ODE AL TRADUTTORE INCERTO
Se vuoi tradurmi
e non mi vuoi tradire,
non lasciarti indurre
all’ansia di capire
ma affidati propenso
– almeno per metà
(la testa e il cuore…) –
al tuo più intimo sentire,
facendone lo specchio
del vero gran riflesso,
e interpreta i miei versi
come note…
usa le pagine
come gli spartiti.
Leggi con l’orecchio
nei segni percepiti:
c’è un nesso
tra suono e senso
dentro la parola
ed è la musica
a crearlo per intero,
l’unica che vola
dalla terra al cielo.
Considera te stesso
lettore e ascoltatore
in una volta sola.
Per annunciare l’imminente uscita nella Biblioteca dei Leoni (LCE Edizioni) della traduzione mia e di Tino Sangiglio delle poesie di Costantino Kavafis, “Il sole del pomeriggio”, ho scritto questa lirica ai traduttori delle mie poesie, in cui sintetizzando le modalità da me seguite nel tradurre altri poeti istigavo ad accostarsi ai miei versi con la stessa disposizione musicale di fondo.
Paolo Ruffilli
“e interpreta i miei versi /come note, /usa le pagine /come gli spartiti.”
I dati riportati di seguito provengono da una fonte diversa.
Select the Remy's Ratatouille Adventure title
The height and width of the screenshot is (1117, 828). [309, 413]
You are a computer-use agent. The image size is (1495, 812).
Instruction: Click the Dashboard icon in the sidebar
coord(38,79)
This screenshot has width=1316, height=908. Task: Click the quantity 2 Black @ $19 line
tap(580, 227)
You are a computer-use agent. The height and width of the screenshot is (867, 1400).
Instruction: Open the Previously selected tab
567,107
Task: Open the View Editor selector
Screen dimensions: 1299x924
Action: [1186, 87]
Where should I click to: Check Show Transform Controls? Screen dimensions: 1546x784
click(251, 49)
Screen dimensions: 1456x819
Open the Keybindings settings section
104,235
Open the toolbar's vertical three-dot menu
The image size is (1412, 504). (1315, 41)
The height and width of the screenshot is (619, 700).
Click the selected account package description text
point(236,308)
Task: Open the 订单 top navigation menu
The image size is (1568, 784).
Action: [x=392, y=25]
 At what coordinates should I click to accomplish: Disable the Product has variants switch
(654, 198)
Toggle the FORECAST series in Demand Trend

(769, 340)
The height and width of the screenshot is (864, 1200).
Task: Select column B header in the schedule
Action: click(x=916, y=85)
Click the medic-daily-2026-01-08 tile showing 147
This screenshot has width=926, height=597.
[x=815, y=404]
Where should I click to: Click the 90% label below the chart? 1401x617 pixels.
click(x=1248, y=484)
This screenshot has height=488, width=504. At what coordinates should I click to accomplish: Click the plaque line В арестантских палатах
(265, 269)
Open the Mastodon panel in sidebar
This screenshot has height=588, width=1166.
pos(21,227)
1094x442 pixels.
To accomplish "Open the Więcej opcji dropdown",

Hai ragione, Paolo. Ti ho sentito spesso affermare che una poesia è come uno spartito musicale. Il traduttore dovrebbe tenerne conto se la musicalità è uno degli elementi costitutivi della composizione poetica oppure, come affermi ora, “c’è un nesso/ tra suono e senso/ dentro la parola/ ed è la musica/ a crearlo per intero,/ l’unica che vola/ dalla terra al cielo.”
Auguri per il tuo nuovo libro e… in bocca al lupo per le traduzioni!
Giorgina
Questa poesia vale più di ottomila saggi intorno alle “teorie della traduzione”. Proprio per questo io l’avrei ulteriormente spersonalizzata iniziando con il distico “Se vuoi tradurre / e non vuoi tradire”. Per il resto è tutto musicalmente stupendo e quindi “vola / dalla terra al cielo”. Complimenti, Paolo! E auguri per il tuo nuovo libro!
L’ha ribloggato su La distensione del verso.
che ritmo!
che ritmo che si trasmette, gli occhi sono in continuo movimento e restituiscono perfezione…
molti anni fa ho fatto da interprete per Paolo Ruffilli in una conferenza che tenne su Leopardi a UC Berkeley. Ricordo con terrore quando si mise a cantare “A Silvia” e come interprete avrei dovuto seguirlo con la versione inglese (essendo io stonatissima e non avendo la più pallida idea che avrebbe fatto tutto ciò). Mi rimase però impresso il suo discorso sulla poesia come musica. Un bravissimo poeta.